Significant improvements have been made by automotive manufacturers in many parts of the MAC system. Modern vehicles are designed with thermostats, which allow passengers to set a desired cabin temperature and theoretically preventing over-cooling. Another improvement is by using variable electric AC compressors that can adjust for a partial load [8]. These steps help reduce the MAC power consumption once the temperature reaches set values. MAC power consumption can also be reduced by reducing AC pipe lengths, downsizing the compressor, and increasing the size of the condenser [9,10]. In addition, research by Farrington et al. and Shete proposed to minimize thermal loads for air conditioning by reducing the amount of fresh air brought in for ventilation [11,12]. The results show that by increasing the air recirculation ratio and a specific operating period, the cabin air temperature was 14% lower than that with fresh air mode. Unfortunately, most previous studies were carried out for conventional ICE vehicles, the results of which can be difficult to apply to PHEVs and BEVs.

Several researchers proposed to improve cabin air quality using cabin air recirculation systems by reducing the pollutant particle number concentrations [13,14,15,16,17]. Cabin air recirculation reduces the work that the MAC needs to do to extract the total heat from the air. Therefore, it can reduce the MAC power consumption and improve the vehicle’s fuel economy. Despite a number of papers reporting reduction of the MAC power consumption in various ways, there have not been any experimental attempts to quantify the effects of active cabin-air recirculation on the reduction of MAC power consumption. Monforte et al. predicted fuel savings of ACR using numerical simulations for the Fiat Punto, but they did not conduct any experiments [18]. It is also noteworthy that a few automobile manufacturers have already implemented some of the advantages of ACR ventilation settings described in this study in their production car. BMW had implemented automatic air recirculation to prevent passengers from exposure to outside air pollutants at high concentrations [19]. More recently, Toyota had implemented active air recirculation conditions to increase fuel economy in their 2017 Prius ECO driving mode [20].

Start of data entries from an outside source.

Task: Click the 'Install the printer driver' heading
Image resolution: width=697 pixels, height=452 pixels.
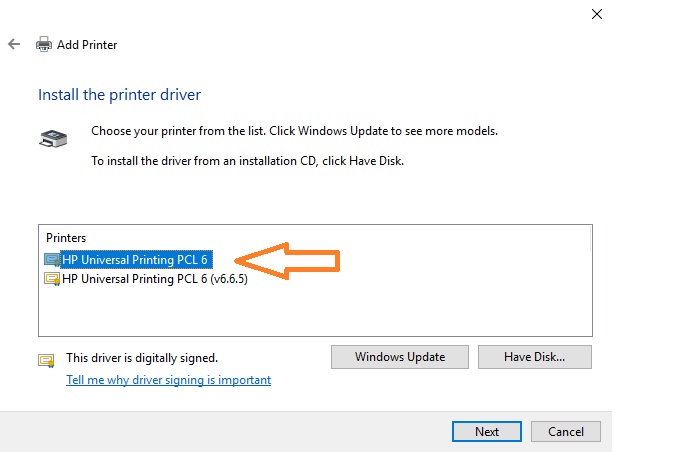Action: (x=119, y=95)
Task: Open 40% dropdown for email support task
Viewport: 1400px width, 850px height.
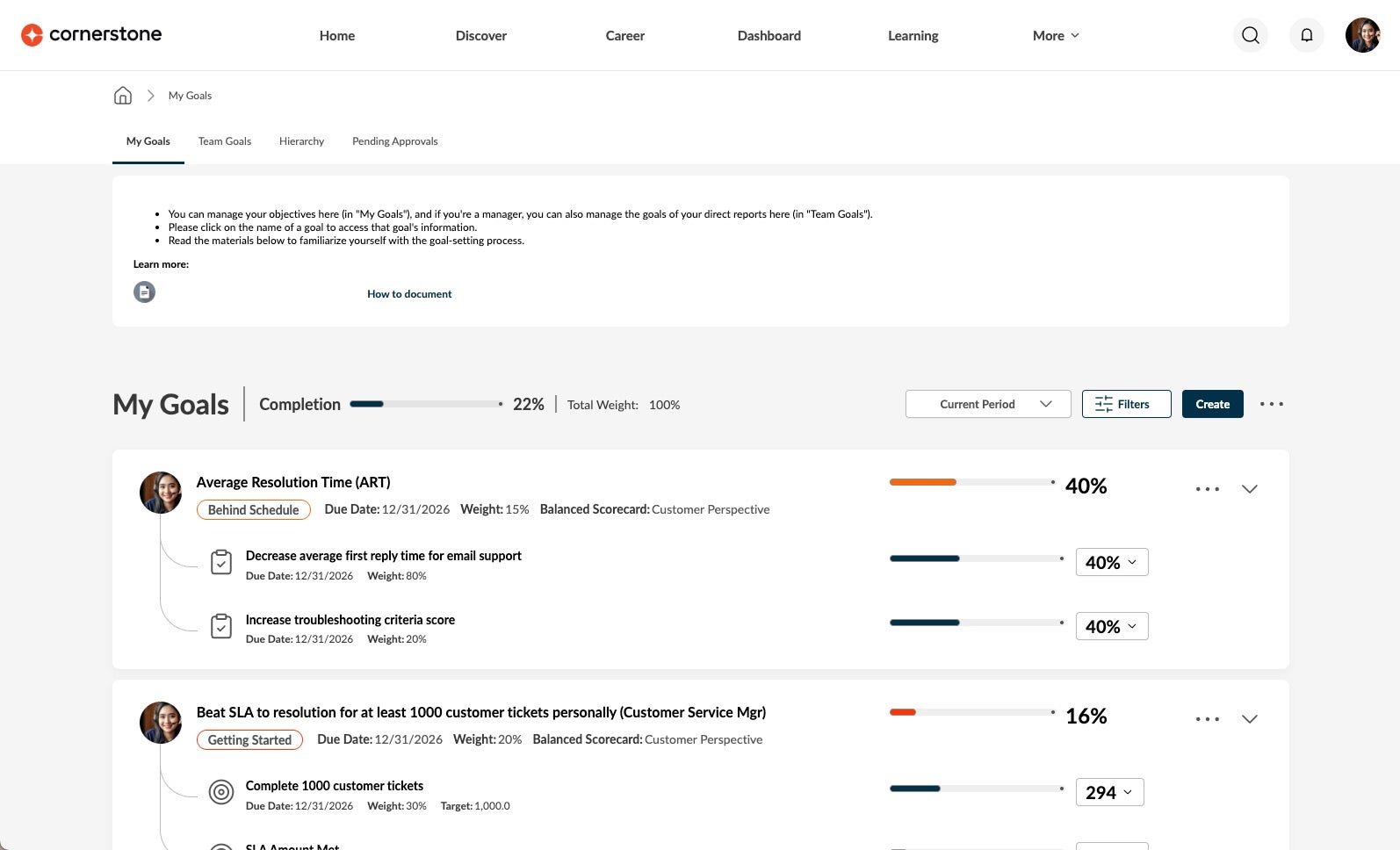Action: pos(1112,562)
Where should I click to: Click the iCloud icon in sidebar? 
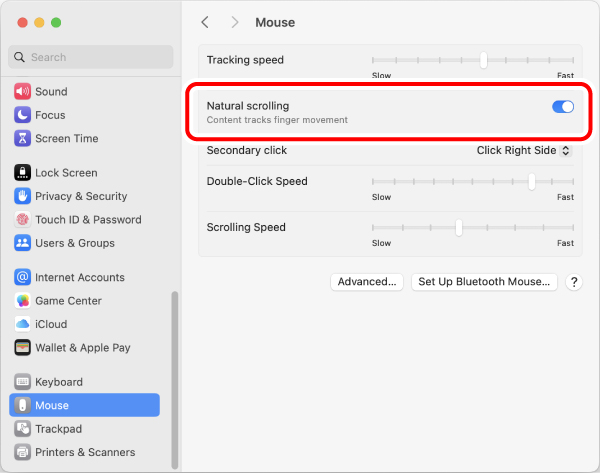click(23, 324)
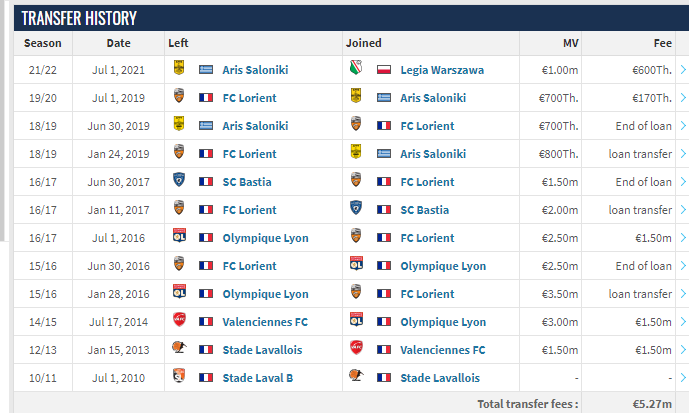Image resolution: width=691 pixels, height=417 pixels.
Task: Click the SC Bastia crest in the Jun 30, 2017 row
Action: click(x=178, y=180)
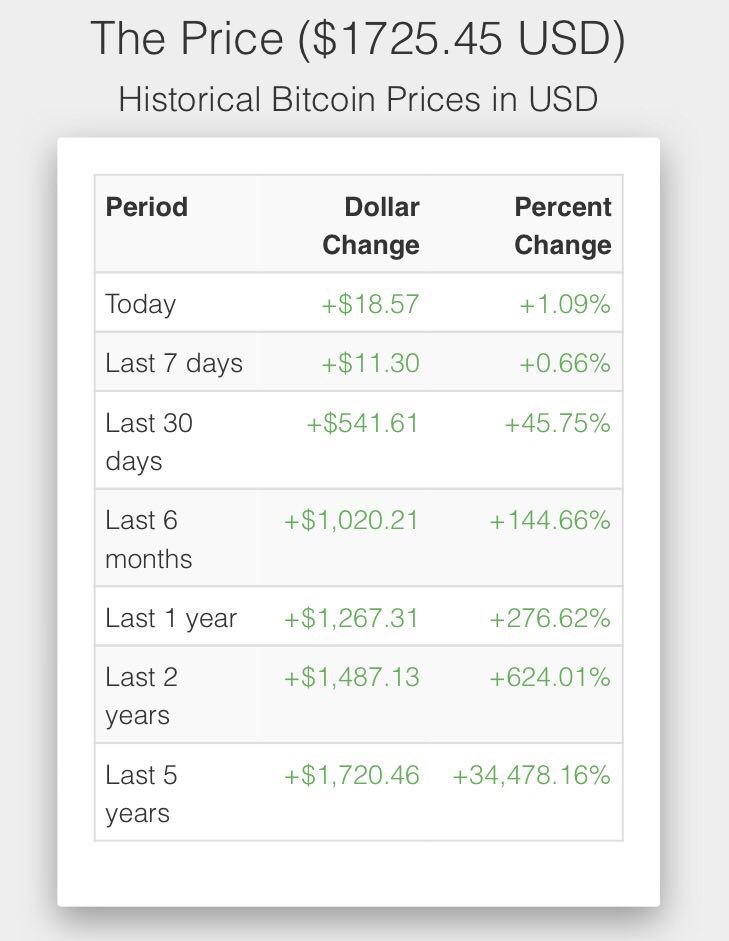Screen dimensions: 729x941
Task: Click the +$541.61 dollar change value
Action: point(362,423)
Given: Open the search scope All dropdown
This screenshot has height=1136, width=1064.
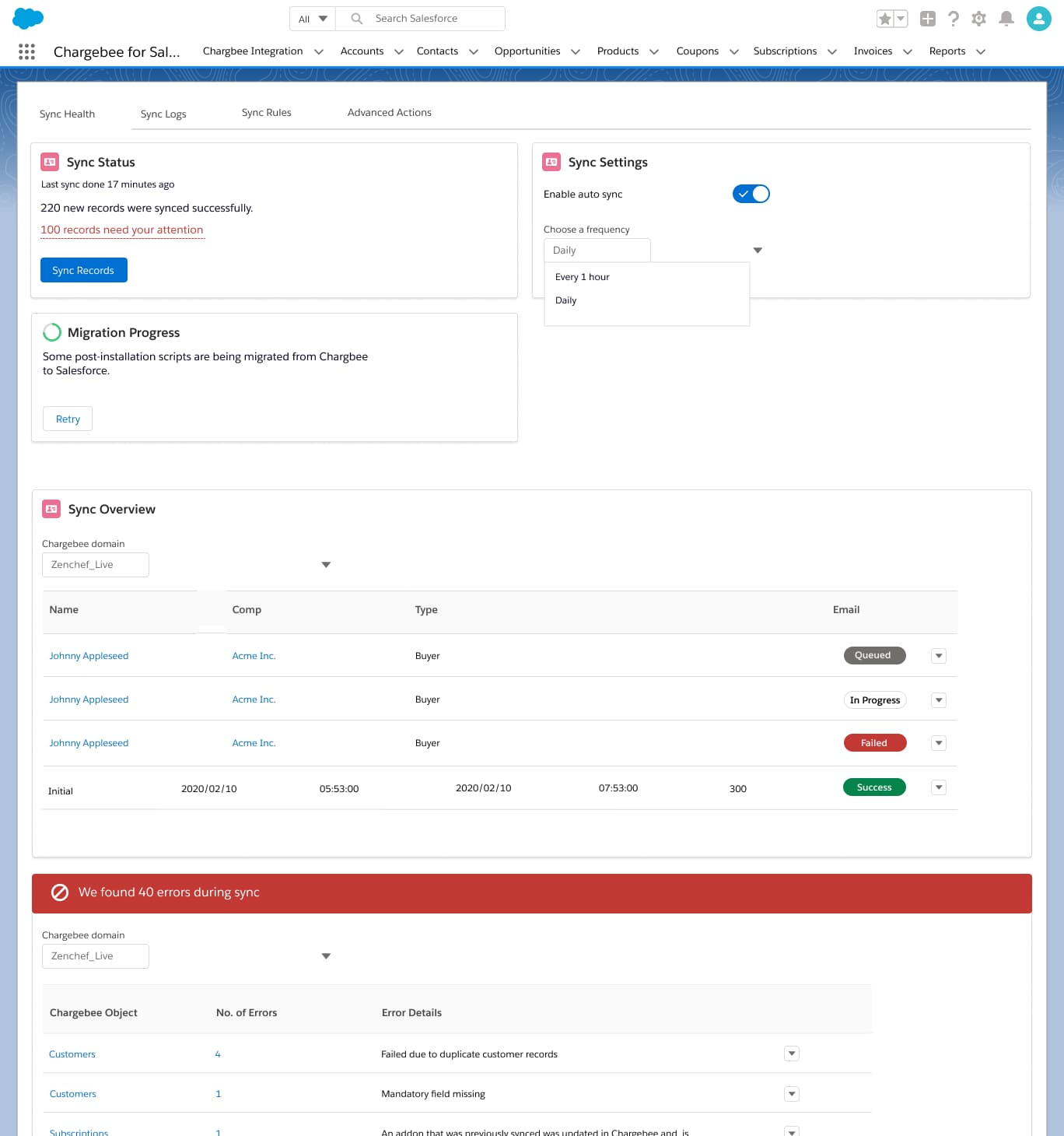Looking at the screenshot, I should [x=310, y=18].
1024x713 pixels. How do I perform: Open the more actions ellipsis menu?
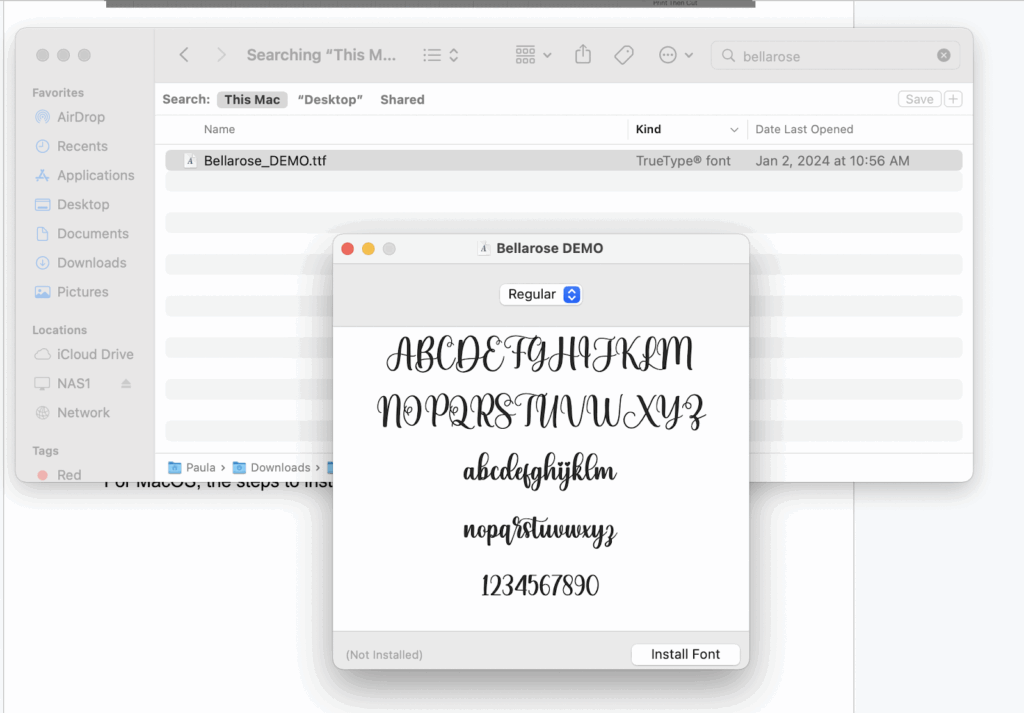(x=676, y=56)
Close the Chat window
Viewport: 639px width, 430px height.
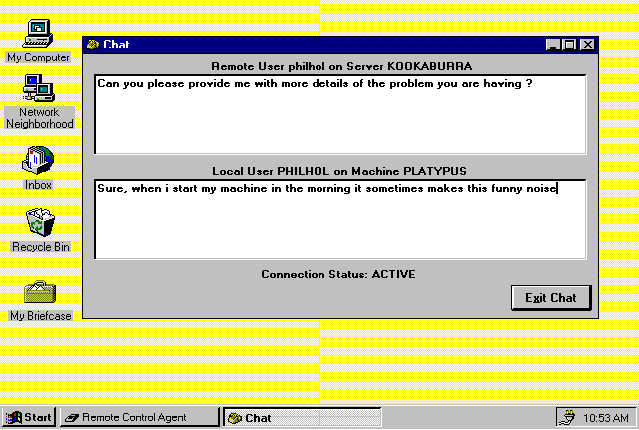point(587,45)
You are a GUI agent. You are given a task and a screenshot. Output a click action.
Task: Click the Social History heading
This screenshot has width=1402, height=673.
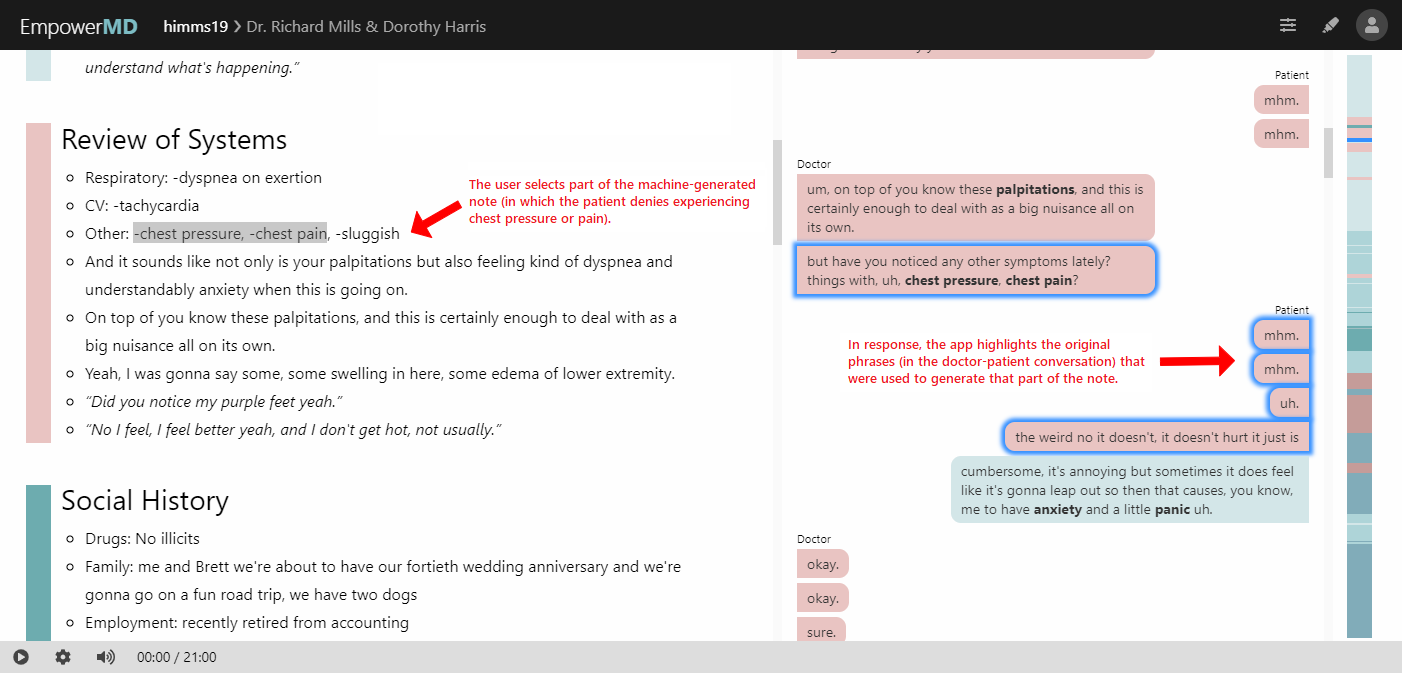(145, 501)
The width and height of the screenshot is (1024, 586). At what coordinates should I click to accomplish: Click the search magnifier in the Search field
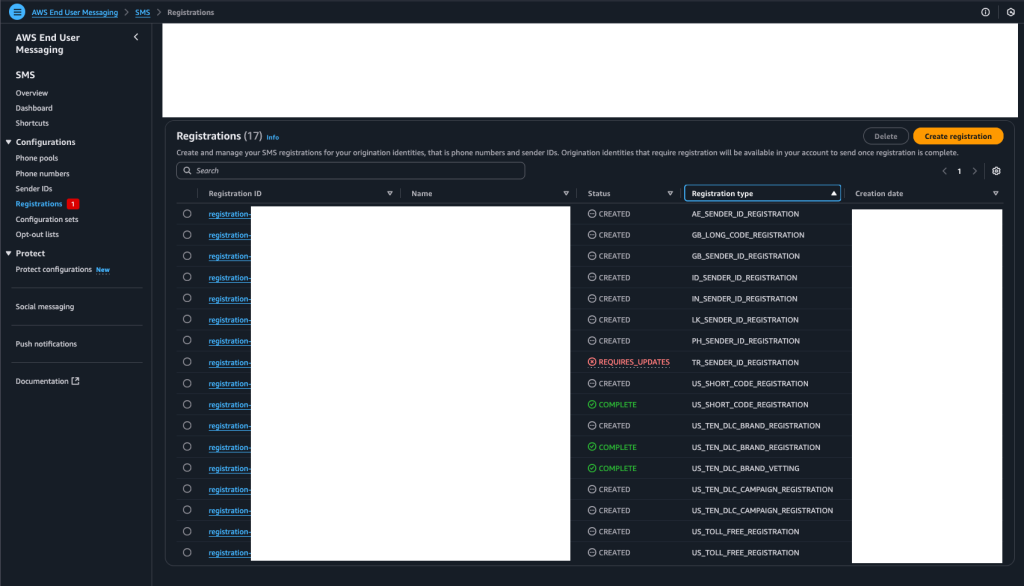click(x=188, y=171)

Southern California and the majority of the Pacific Southwest region are typically hot, dry, and sunny, which leads to more widespread MAC usage. Nearly half of all PHEVs sold in the U.S. in 2014 were in California [21]. A recent report found that drivers in California use MAC 29% of the time [22]. Due to a hotter climate, drivers in Nevada, Arizona, and Hawaii have higher MAC usage of 38%, 54%, and 70% of the time, respectively [23]. Lighter and smaller BEVs optimized for better city fuel economy may consume larger fractions of battery power for MAC [24]. In this study, reduction of MAC power consumption by using active cabin air recirculation was investigated. A PHEV was chosen as the test vehicle because it gave insights into both charge depletion mode and charge sustaining mode.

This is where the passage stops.